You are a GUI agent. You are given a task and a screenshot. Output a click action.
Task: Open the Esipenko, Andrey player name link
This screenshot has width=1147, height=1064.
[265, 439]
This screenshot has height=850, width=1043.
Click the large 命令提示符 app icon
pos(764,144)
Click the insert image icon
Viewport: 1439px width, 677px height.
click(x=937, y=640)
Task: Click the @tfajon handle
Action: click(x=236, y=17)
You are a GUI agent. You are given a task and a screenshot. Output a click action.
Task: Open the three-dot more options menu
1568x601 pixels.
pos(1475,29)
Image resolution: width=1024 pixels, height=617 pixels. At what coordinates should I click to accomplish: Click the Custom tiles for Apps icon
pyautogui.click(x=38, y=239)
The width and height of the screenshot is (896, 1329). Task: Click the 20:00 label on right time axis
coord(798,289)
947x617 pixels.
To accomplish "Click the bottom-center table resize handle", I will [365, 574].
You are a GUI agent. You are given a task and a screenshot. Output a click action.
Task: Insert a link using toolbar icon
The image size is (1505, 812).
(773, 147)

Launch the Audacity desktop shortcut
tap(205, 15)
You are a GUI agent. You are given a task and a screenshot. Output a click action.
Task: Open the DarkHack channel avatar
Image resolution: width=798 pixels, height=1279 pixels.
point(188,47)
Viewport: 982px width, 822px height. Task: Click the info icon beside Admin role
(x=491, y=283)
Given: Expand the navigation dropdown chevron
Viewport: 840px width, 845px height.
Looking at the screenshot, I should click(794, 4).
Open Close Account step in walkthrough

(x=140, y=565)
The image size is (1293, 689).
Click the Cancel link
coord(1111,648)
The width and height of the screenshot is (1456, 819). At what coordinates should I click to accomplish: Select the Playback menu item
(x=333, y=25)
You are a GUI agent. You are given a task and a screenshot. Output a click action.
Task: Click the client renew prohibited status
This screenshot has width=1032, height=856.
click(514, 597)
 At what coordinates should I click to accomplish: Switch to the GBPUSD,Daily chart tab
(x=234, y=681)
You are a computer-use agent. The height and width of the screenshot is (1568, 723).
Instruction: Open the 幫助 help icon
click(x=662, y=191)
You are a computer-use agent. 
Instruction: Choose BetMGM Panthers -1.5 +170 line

> _YOUR ASSIGNMENT_
The whole of the data must be given back word for word.

> _SOLVED EXERCISE_
You are a GUI agent. You are given a task and a screenshot. Output a click action.
Task: Open the Esipenko, Andrey player name link
This screenshot has width=1147, height=1064.
[265, 439]
This screenshot has height=850, width=1043.
Click the large 命令提示符 app icon
pos(764,144)
Click the insert image icon
Viewport: 1439px width, 677px height.
click(x=937, y=640)
Task: Click the @tfajon handle
Action: click(x=236, y=17)
You are a GUI agent. You are given a task and a screenshot. Output a click action.
Task: Open the three-dot more options menu
1568x601 pixels.
pos(1475,29)
Image resolution: width=1024 pixels, height=617 pixels. At what coordinates should I click to accomplish: Click the Custom tiles for Apps icon
pyautogui.click(x=38, y=239)
The width and height of the screenshot is (896, 1329). Task: Click the 20:00 label on right time axis
coord(798,289)
947x617 pixels.
To accomplish "Click the bottom-center table resize handle", I will [365, 574].
You are a GUI agent. You are given a task and a screenshot. Output a click action.
Task: Insert a link using toolbar icon
The image size is (1505, 812).
(773, 147)

Launch the Audacity desktop shortcut
tap(205, 15)
You are a GUI agent. You are given a task and a screenshot. Output a click action.
Task: Open the DarkHack channel avatar
Image resolution: width=798 pixels, height=1279 pixels.
point(188,47)
Viewport: 982px width, 822px height. Task: Click the info icon beside Admin role
(x=491, y=283)
Given: Expand the navigation dropdown chevron
Viewport: 840px width, 845px height.
Looking at the screenshot, I should click(794, 4).
Open Close Account step in walkthrough

(x=140, y=565)
The image size is (1293, 689).
Click the Cancel link
coord(1111,648)
The width and height of the screenshot is (1456, 819). At what coordinates should I click to accomplish: Select the Playback menu item
(x=333, y=25)
You are a GUI agent. You are given a task and a screenshot. Output a click action.
Task: Click the client renew prohibited status
This screenshot has width=1032, height=856.
click(514, 597)
 At what coordinates should I click to accomplish: Switch to the GBPUSD,Daily chart tab
(x=234, y=681)
You are a computer-use agent. The height and width of the screenshot is (1568, 723).
Instruction: Open the 幫助 help icon
click(x=662, y=191)
You are a computer-use agent. 
Instruction: Choose BetMGM Panthers -1.5 +170 line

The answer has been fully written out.